Breaking Through the Bottleneck: Building a Stronger Transformer

By 苏剑林 | April 13, 2020

Since the release of "Attention is All You Need", Transformer models based on Multi-Head Attention have become popular. The BERT model released last year pushed the popularity of the Transformer model to a new peak. Of course, the exploration of technology is endless, and incremental improvements have emerged: some improve pre-training tasks, such as XLNet's PLM and ALBERT's SOP; some improve normalization, such as the shift from Post-Norm to Pre-Norm and the removal of the beta parameter in Layer Norm in T5; some improve the model structure, such as Transformer-XL; some improve training methods, such as ALBERT's parameter sharing; and so on.

The changes above all take place outside of the Attention mechanism. In other words, they default to the rationality of the Attention mechanism itself and do not modify it. In this article, we introduce two new results: they target potential modeling bottlenecks in Multi-Head Attention and propose different solutions to improve Multi-Head Attention. Both papers come from Google and include extensive experiments, making the results quite persuasive.

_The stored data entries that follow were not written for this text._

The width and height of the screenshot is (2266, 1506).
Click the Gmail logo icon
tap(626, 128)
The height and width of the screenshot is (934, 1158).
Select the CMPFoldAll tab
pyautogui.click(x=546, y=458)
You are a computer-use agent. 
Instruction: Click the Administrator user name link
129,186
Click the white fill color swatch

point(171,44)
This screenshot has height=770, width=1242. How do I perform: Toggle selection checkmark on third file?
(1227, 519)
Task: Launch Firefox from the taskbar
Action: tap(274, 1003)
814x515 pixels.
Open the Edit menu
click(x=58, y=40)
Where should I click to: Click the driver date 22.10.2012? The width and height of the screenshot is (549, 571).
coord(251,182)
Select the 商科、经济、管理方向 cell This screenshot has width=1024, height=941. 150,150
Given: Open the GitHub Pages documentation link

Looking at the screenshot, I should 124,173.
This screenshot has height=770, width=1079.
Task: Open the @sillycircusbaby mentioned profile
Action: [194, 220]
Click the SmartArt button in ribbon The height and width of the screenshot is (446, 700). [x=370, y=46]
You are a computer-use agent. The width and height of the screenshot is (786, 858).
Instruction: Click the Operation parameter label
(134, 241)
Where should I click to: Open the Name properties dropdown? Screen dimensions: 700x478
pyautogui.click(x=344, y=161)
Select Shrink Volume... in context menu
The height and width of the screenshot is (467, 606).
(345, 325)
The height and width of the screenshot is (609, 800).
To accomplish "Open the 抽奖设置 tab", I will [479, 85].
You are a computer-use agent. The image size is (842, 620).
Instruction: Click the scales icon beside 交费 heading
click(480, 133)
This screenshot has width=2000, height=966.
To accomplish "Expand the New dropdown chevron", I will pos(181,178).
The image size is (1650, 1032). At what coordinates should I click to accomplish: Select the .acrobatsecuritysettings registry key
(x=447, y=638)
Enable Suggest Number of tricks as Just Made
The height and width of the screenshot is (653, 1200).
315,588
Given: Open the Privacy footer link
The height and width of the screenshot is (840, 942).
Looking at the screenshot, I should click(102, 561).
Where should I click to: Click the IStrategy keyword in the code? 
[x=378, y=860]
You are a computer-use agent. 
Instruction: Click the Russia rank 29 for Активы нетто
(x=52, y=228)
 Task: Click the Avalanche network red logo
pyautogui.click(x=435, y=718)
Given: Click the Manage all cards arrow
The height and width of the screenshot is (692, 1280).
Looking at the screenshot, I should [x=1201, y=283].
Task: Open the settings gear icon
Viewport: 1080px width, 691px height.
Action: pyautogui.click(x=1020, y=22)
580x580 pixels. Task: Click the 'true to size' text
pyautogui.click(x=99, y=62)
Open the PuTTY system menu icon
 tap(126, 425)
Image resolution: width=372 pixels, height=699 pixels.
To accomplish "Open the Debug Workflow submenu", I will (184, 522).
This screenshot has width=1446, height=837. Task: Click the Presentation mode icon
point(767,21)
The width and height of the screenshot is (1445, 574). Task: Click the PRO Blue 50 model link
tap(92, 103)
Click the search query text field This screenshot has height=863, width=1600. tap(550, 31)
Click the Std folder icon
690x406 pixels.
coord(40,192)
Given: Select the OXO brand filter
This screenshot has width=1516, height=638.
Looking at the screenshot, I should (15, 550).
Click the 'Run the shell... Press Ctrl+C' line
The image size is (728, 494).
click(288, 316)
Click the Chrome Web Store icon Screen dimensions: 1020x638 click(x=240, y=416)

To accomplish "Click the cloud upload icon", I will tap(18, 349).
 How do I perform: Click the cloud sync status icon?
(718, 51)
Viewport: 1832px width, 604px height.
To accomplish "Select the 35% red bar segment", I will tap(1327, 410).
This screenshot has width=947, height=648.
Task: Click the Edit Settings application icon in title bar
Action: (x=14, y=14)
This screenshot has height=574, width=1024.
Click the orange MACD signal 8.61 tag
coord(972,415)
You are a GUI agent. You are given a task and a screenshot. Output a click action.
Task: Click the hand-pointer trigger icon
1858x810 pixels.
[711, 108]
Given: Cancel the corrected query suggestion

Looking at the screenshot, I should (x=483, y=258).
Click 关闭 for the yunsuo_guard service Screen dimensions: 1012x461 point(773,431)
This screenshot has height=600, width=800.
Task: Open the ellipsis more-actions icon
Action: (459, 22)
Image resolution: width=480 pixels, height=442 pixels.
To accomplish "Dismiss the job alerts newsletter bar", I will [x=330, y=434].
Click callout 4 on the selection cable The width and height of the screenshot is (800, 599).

No matter how small, key_size must be large

The first result comes from the article "Low-Rank Bottleneck in Multi-head Attention Models". It explicitly points out the bottleneck in representational capacity within Multi-Head Attention and proposes alleviating this bottleneck by increasing the key_size.

Multi-Head Attention

First, let's briefly review Multi-Head Attention. Readers can also refer to the previous post "A Brief Reading of 'Attention is All You Need' (Introduction + Code)". The foundation of Multi-Head Attention is naturally Single-Head Attention, also known as Scaled Dot-Product Attention, defined as follows:

\begin{equation}Attention(\boldsymbol{Q},\boldsymbol{K},\boldsymbol{V}) = softmax\left(\frac{\boldsymbol{Q}\boldsymbol{K}^{\top}}{\sqrt{d_k}}\right)\boldsymbol{V}\end{equation}

where $\boldsymbol{Q}\in\mathbb{R}^{n\times d_k}, \boldsymbol{K}\in\mathbb{R}^{m\times d_k}, \boldsymbol{V}\in\mathbb{R}^{m\times d_v}$. Multi-Head Attention involves projecting $\boldsymbol{Q}, \boldsymbol{K}, \boldsymbol{V}$ using $h$ different sets of projection matrices $h$ times, performing $h$ Single-Head Attentions separately, and finally concatenating the results:

\begin{equation}\begin{aligned}&\boldsymbol{Q}^{(1)}=\boldsymbol{Q}\boldsymbol{W}_Q^{(1)},\boldsymbol{K}^{(1)}=\boldsymbol{K}\boldsymbol{W}_K^{(1)},\boldsymbol{V}^{(1)}=\boldsymbol{V}\boldsymbol{W}_V^{(1)},\boldsymbol{O}^{(1)}=Attention\left(\boldsymbol{Q}^{(1)},\boldsymbol{K}^{(1)},\boldsymbol{V}^{(1)}\right)\\ &\boldsymbol{Q}^{(2)}=\boldsymbol{Q}\boldsymbol{W}_Q^{(2)},\boldsymbol{K}^{(2)}=\boldsymbol{K}\boldsymbol{W}_K^{(2)},\boldsymbol{V}^{(2)}=\boldsymbol{V}\boldsymbol{W}_V^{(2)},\boldsymbol{O}^{(2)}=Attention\left(\boldsymbol{Q}^{(2)},\boldsymbol{K}^{(2)},\boldsymbol{V}^{(2)}\right)\\ &\qquad\qquad\qquad\qquad\vdots\\ &\boldsymbol{Q}^{(h)}=\boldsymbol{Q}\boldsymbol{W}_Q^{(h)},\boldsymbol{K}^{(h)}=\boldsymbol{K}\boldsymbol{W}_K^{(h)},\boldsymbol{V}^{(h)}=\boldsymbol{V}\boldsymbol{W}_V^{(h)},\boldsymbol{O}^{(h)}=Attention\left(\boldsymbol{Q}^{(h)},\boldsymbol{K}^{(h)},\boldsymbol{V}^{(h)}\right)\\ &\boldsymbol{O}=\left[\boldsymbol{O}^{(1)},\boldsymbol{O}^{(2)},\dots,\boldsymbol{O}^{(h)}\right] \end{aligned}\end{equation}

The Bottleneck in Attention

In practice, $\boldsymbol{Q}, \boldsymbol{K}, \boldsymbol{V}$ usually have the same feature dimension $d_k=d_v=d$ (i.e., hidden_size), such as 768 in BERT Base. $h$ is typically chosen as 12, 16, 24, etc. After determining $d$ and $h$, the standard choice is to set the projection matrices $\boldsymbol{W}\in\mathbb{R}^{d\times (d/h)}$. This means that in each Attention Head, the original $d$ dimensions are projected down to $d/h$ dimensions, the Attention operation is performed, the output is $d/h$ dimensions, and finally, the outputs of the $h$ heads are concatenated to get a $d$-dimensional output. We usually call $d/h$ the head_size.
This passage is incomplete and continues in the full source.